The stage of the Musical Arts Center sparkled silver and gold Saturday night. The set for the performance, a snow-topped forest, covered the wings and scarlet poinsettias lined the front of the stage. Gilded harps crowned with Santa hats shined under the lights as the audience, many dressed in holiday sweaters and nutcracker earrings, waited for the performance to begin.
IU Jacobs School of Music students and local performers presented the Jacobs Holiday Celebration Saturday night at the MAC. The performance, a holiday-themed variety-style show, showcased a wide variety of music and dance-based talent.
Sylvia McNair, a Grammy Award-winning singer and IU alumna, hosted and performed during the show. Interim dean of the Jacobs School of Music Jeremy Allen, McNair and Holiday Celebration artistic director Brent Wallarab organized the event.
“It’s a 1,000 piece jigsaw puzzle,” McNair said. “Jeremy put the frame together, and Brent and I started working on putting the inner pieces together.”
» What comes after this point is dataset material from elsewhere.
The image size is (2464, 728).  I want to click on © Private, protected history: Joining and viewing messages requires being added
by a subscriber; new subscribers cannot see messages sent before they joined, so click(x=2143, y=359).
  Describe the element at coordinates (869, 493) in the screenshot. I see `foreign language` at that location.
This is the fourth year the Jacobs Holiday Celebration was presented. Originally premiering in 2009, the then-informal production took place in the Neal-Marshall Black Culture Center. Following its success, the show was repeated in 2011.
During the years where the school did not do a Holiday Celebration performance, McNair said people asked her when it would come back. Jacobs Holiday Celebration was brought back in 2019, but a performance in 2020 was not considered due to the pandemic.
Halfway through the first act, a guitar ensemble came on. At one point in the performance, the ensemble paused as director Daniel Duarte raised his hands. The tempo picked up as the group launched into the faster-paced “Mele Kalikimaka,” a Hawaiian Christmas song.
The guitar ensemble is made up of 12 guitars with other accompanying instruments. Themed around the idea of Christmas around the world, the ensemble’s arrangement brought together pieces from Hawaii, Catalonia, Austria and Ukraine.
“People see ukuleles, and they just think, ‘Oh, now I’m happy,’” Duarte said.
This also gives the guitar students opportunities to practice and perform with different types of guitars, Duarte said.
The last segment of the Holiday Celebration featured Duke Ellington’s interpretation of “The Nutcracker Suite.” The suite is a jazz interpretation of several of the divertissements, or short dances within the larger “Nutcracker” ballet. IU ballet dancers performed pieces from the suite.
Elaina da Fonte, an IU junior studying ballet and international studies, performed in multiple divertissements. She said working on this piece was different from the more traditional version of “The Nutcracker” because of the number of people onstage.
“It’s a lot more interacting with each other onstage and a playfulness to it that you can really only grasp when there are multiple people dancing in that part,” da Fonte said.
The jazz style of “The Nutcracker Suite” was a change of pace from the classical music and choreography of “The Nutcracker,” da Fonte said. She said there were some places where the jazz choreography leaned on the ballet choreography, but in the pieces she was in, the similarity was most noticeable in the way she had to carry herself.
The rehearsal process was crazy, da Fonte said, because it began while they were still rehearsing for IU ballet’s “The Nutcracker.” Rehearsals took place at the end of the regular ballet day after “The Nutcracker” rehearsals and on the weekends.
“There will be a lot of improvisational elements that will probably take us by surprise,” da Fonte said. “Honestly, I think it’ll just keep us on our toes a bit more.”